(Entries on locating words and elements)
______

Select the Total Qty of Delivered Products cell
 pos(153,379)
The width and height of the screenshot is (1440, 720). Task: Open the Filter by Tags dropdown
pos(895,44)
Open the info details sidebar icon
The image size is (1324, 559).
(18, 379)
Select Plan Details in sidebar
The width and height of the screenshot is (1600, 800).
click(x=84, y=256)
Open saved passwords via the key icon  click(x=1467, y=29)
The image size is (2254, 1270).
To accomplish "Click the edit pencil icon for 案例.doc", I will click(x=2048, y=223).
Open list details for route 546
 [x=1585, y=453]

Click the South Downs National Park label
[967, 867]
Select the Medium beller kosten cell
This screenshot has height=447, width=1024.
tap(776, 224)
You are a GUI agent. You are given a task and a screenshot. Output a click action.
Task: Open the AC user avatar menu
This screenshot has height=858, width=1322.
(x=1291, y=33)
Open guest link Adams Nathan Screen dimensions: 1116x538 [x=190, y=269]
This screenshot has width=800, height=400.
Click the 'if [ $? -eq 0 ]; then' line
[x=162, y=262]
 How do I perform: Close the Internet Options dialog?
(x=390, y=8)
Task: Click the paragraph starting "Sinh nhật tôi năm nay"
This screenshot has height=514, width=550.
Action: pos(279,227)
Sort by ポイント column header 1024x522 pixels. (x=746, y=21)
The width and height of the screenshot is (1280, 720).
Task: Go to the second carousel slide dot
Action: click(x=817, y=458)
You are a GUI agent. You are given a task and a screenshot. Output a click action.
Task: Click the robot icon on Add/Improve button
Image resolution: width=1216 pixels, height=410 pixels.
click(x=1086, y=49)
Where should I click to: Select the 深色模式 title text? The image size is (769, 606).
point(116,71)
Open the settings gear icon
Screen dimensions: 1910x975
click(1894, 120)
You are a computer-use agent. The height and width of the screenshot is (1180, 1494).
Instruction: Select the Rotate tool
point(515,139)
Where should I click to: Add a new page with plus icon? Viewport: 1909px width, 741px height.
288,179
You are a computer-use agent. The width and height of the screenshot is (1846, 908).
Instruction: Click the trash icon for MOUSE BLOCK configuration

______

> Stated task:
Write out the listing above again, changing "sidebar" to "side panel" and leaving everything else as it is.

> Written answer:
Select the Total Qty of Delivered Products cell
 pos(153,379)
The width and height of the screenshot is (1440, 720). Task: Open the Filter by Tags dropdown
pos(895,44)
Open the info details side panel icon
The image size is (1324, 559).
(18, 379)
Select Plan Details in side panel
The width and height of the screenshot is (1600, 800).
click(x=84, y=256)
Open saved passwords via the key icon  click(x=1467, y=29)
The image size is (2254, 1270).
To accomplish "Click the edit pencil icon for 案例.doc", I will click(x=2048, y=223).
Open list details for route 546
 [x=1585, y=453]

Click the South Downs National Park label
[967, 867]
Select the Medium beller kosten cell
This screenshot has height=447, width=1024.
tap(776, 224)
You are a GUI agent. You are given a task and a screenshot. Output a click action.
Task: Open the AC user avatar menu
This screenshot has height=858, width=1322.
(x=1291, y=33)
Open guest link Adams Nathan Screen dimensions: 1116x538 [x=190, y=269]
This screenshot has width=800, height=400.
Click the 'if [ $? -eq 0 ]; then' line
[x=162, y=262]
 How do I perform: Close the Internet Options dialog?
(x=390, y=8)
Task: Click the paragraph starting "Sinh nhật tôi năm nay"
This screenshot has height=514, width=550.
Action: pos(279,227)
Sort by ポイント column header 1024x522 pixels. (x=746, y=21)
The width and height of the screenshot is (1280, 720).
Task: Go to the second carousel slide dot
Action: click(x=817, y=458)
You are a GUI agent. You are given a task and a screenshot. Output a click action.
Task: Click the robot icon on Add/Improve button
Image resolution: width=1216 pixels, height=410 pixels.
click(x=1086, y=49)
Where should I click to: Select the 深色模式 title text? The image size is (769, 606).
point(116,71)
Open the settings gear icon
Screen dimensions: 1910x975
click(1894, 120)
You are a computer-use agent. The height and width of the screenshot is (1180, 1494).
Instruction: Select the Rotate tool
point(515,139)
Where should I click to: Add a new page with plus icon? Viewport: 1909px width, 741px height.
288,179
You are a computer-use agent. The width and height of the screenshot is (1846, 908).
Instruction: Click the trash icon for MOUSE BLOCK configuration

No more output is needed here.